Example: the valid usernames must be from 5 to 20 text-only characters.

So, test cases will look like:

•Case 1: Enter within 5 – 20 text characters → Pass
•Case 2: Input <3 characters → Display error message “Username must be from 5 to 20 characters”
•Case 3: Enter >20 characters → Display error message “Username must be from 5 to 20 characters”
•Case 4: Leave input blank or enter non-text characters → Display error message “Invalid username”.

Why Combine Equivalence Partitioning and Boundary Analysis Testing? Following are some of the reasons why to combine the two approaches:

•In this test cases are reduced into manageable chunks.
•The effectiveness of the testing is not compromised on test cases.
•Works well with a large number of variables.

Decision Table Testing -

•A Decision Table is a table that shows the relationship between inputs and rules, cases, and test conditions.
•It's a very useful tool for both complicated software testing and requirements management.
•The decision table allows testers to examine all conceivable combinations of requirements for testing and to immediately discover any circumstances that were overlooked.
•True(T) and False(F) values are used to signify the criteria.
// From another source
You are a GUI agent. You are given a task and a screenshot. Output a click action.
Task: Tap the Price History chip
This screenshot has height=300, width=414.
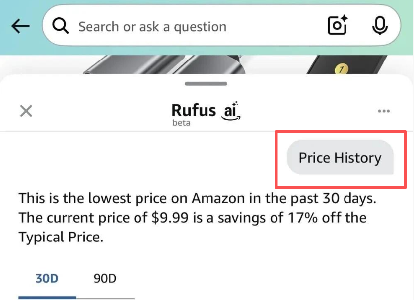(x=340, y=158)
The Future of Manual Testing in the age of AI

Rather than being replaced, manual testing is evolving to complement automation and emerging technologies. As testing needs become more complex, manual testing is adapting to meet new demands, ensuring that human insight remains a critical part of the quality assurance process.
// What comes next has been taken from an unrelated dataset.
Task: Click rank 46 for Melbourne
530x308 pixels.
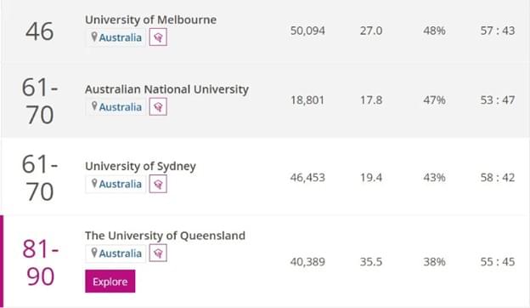Action: pos(40,31)
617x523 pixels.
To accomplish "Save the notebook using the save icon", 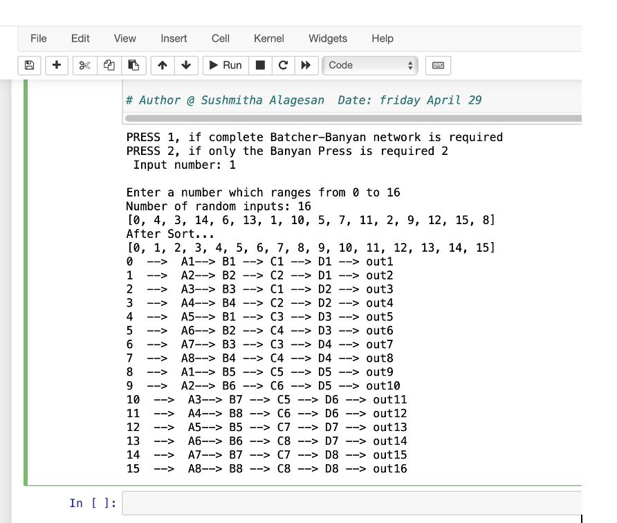I will click(28, 65).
•Shift Towards Hybrid Testing: Testing teams are gradually moving towards a hybrid testing approach with a blend of automation testing and manual testing.
•Exploratory and Ad-hoc Testing: Automation scripts take a defined path, but exploratory testing done by a human tester tests the far corners of application functionality, relying on intuition and adaptability to discover defects in unexpected areas.
•AI-Augmented Testing: Machine Learning techniques are helping to enhance manual testing by predicting test cases, prioritizing test scenarios, and defect detection using AI-driven tools.
•Accessibility Testing: Automated tools are unable to comprehensively evaluate digital accessibility since they cannot simulate how differently abled users with diverse needs experience products.
•Soft Skills and Domain Expertise: As software applications become more complex, testers with strong analytical skills, deep domain knowledge, and user empathy will continue to be valuable.

Conclusion -

As automation continues to grow, manual testers also need to upskill, pivot, and welcome hybrid testing methodologies. Software testing’s future lies in a balanced approach, utilizing automation where possible while maintaining the unique value that human testers deliver to quality assurance . Those who blend these technical skills with human insight will own the future.